After a thunderstorm caused to flood the pit, Lord Ashley tried to use the flurry of media interest for his cause. He revealed to the papers that boys and girls were preferred because of the small pits, sometimes only two feet high. They had chains fastened around their waist and legs.
But this wasn’t horrific enough to gain attention from a Victorian audience. The poor were expected to have rough lives.

So Lord Ashley revealed something else to the newspapers. Woman worked alongside men and due to the heat, they were stripped naked to the waist. The mining man often wore nothing but their hats. Their male organs on full display, alongside the woman and children.
The shock of Victorian England was so great, woman and children were quickly banned from working in the mines at all.

The lesson: To get what we desire from our audience, we must find what’s important to them.

Because you’re worth it

At age 23, Julius Caesar was a junior politician. Sailing across the Aegean Sea he was captured by Sicilian pirates. They demanded 20 talents of silver (around $600k), as a ransom. Caesar told them they were being ridiculous. He couldn’t possibly allow to be ransomed so cheaply. He insisted on them demanding 50 talents of silver (around $1.5million).

The pirates were confused, but didn’t argue about it.

They let Caesar’s men go back to Rome to raise the money. Caesar suddenly became very famous. No one had ever ransomed for such a huge sum before. He must be very special, he must be incredibly important.
Caesar invented the Veblen effect. (When consumers perceive higher priced goods to be worth more, simply because they cost more.)
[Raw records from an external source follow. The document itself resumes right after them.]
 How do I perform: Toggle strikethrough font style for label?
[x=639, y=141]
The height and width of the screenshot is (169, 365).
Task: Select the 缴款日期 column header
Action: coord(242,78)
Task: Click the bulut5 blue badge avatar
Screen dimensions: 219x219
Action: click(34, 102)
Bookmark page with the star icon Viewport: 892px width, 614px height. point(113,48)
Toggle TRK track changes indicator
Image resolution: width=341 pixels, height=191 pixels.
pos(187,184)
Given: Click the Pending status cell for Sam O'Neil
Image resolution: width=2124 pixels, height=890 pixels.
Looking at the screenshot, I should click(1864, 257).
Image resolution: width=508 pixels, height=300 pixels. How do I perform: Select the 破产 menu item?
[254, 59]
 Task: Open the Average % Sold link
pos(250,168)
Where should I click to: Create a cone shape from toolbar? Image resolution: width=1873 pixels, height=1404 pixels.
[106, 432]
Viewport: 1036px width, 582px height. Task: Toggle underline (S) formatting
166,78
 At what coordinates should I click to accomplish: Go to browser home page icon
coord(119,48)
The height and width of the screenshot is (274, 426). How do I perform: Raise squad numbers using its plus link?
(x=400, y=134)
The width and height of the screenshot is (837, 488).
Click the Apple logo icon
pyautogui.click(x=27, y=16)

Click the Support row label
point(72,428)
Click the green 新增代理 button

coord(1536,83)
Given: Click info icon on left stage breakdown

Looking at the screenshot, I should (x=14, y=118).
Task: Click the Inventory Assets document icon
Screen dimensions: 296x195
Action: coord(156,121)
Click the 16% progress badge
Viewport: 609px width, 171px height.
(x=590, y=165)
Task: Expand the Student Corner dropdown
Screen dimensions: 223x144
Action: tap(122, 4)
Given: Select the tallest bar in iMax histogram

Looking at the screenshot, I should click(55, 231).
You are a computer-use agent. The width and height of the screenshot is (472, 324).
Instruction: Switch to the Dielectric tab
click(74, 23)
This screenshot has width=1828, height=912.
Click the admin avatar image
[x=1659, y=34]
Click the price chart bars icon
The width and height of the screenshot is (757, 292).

He had placed a value on himself, greater than anyone in Rome. Because he was now so highly valued, it was easy for his men to raise the ransom money.
They returned and freed him.
But because of his fame and importance, it now also was easy for him to raise a force. So he hunted down the pirates, killed them and took back all the money.

Now he was very rich and famous and he soon became the ruler of Rome.

Lesson: Stake a claim in the human mind, by creating a perception. Control the mind and you control reality.

Thinking on the fly

In 2004, Camden council spent 250k pound removing fly-posters. They issued an order (Anti- Social Behaviour Order) against the biggest offender, Sony. Sony stopped fly-posting. Other councils began using these orders against the biggest offenders like Islington, Greater Manchester and Hastings.

This still left the problem of a lot of other illegal fly-posters for furniture sales, raves, concerts, etc. If the council simply takes down the poster, it costs a lot of time and money; but it doesn’t cost the fly-poster something.
So a council in the East Midlands found a more creative way.

Instead of taking down the poster, they simply slapped a sticker over it saying ‘cancelled’. This poster would now be telling people to stay away from the event. The fly-posters now began rushing around tearing down the posters themselves. Within eight weeks the number of fly- posters had dropped to zero.

Lesson: If you can’t solve a problem, reverse the problem.

They went from “We don’t want those posters up”, to “How can we make them want to take those posters down themselves?”.